Week 10 Data Dive — Generalized Linear Models

Introduction

This notebook extends the regression analysis from previous weeks by introducing a generalized linear model (GLM), specifically logistic regression, to model a binary outcome.

Prior analyses focused on continuous outcomes using linear regression — predicting overall_score from sub-indicator scores and income group. Logistic regression is needed here because the response variable is binary. Rather than modeling a score, the goal is to model the probability that a country is high-performing, defined as having an overall_score above 85.

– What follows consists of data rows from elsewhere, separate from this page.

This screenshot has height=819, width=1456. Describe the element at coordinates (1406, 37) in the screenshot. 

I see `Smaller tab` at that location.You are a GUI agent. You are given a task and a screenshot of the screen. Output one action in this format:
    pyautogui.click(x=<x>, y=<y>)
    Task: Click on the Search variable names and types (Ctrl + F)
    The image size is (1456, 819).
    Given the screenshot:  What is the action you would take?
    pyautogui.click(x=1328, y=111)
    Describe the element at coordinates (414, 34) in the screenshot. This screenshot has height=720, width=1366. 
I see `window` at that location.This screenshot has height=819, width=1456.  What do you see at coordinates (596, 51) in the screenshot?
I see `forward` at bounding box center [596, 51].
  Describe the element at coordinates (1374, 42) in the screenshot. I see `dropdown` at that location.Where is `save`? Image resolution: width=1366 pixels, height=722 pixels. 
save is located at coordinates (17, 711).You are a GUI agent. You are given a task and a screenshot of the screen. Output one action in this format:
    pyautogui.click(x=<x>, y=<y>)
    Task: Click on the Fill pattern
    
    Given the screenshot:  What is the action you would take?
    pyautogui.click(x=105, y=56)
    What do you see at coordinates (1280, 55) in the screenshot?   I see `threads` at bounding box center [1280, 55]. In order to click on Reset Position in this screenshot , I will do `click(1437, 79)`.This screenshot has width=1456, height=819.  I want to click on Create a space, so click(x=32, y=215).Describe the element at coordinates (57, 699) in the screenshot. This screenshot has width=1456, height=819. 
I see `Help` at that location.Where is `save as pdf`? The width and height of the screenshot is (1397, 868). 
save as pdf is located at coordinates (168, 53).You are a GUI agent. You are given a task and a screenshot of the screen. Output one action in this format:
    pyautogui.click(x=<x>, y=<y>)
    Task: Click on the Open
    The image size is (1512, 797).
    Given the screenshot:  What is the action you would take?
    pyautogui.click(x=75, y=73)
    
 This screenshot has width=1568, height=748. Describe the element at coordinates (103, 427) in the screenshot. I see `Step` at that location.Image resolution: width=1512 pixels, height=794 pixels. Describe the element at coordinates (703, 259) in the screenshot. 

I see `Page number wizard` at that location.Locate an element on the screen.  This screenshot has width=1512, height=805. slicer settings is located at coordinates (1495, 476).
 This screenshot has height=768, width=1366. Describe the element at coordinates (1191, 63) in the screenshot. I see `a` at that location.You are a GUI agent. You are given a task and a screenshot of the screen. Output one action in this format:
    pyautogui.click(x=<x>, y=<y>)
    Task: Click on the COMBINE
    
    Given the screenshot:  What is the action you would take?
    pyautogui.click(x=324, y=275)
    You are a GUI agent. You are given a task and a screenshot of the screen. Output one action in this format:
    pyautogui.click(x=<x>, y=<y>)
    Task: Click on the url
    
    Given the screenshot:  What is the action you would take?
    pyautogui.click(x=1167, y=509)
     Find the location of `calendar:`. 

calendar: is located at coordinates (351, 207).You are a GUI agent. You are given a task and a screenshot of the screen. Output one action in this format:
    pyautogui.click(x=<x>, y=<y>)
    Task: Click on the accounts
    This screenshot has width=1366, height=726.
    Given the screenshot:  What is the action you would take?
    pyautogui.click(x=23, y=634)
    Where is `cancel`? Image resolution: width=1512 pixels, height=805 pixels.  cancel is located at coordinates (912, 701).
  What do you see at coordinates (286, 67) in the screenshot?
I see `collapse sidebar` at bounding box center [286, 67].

This threshold was chosen because it represents a meaningfully high level of statistical performance, well above the dataset mean, and results in a reasonably balanced split: 48 high-performing countries and 138 that fall below the threshold. The three predictors used are data_use_score, data_services_score, and data_infrastructure_score — sub-indicators that reflect distinct dimensions of a country’s statistical capacity and were not directly used as outcome variables in prior models.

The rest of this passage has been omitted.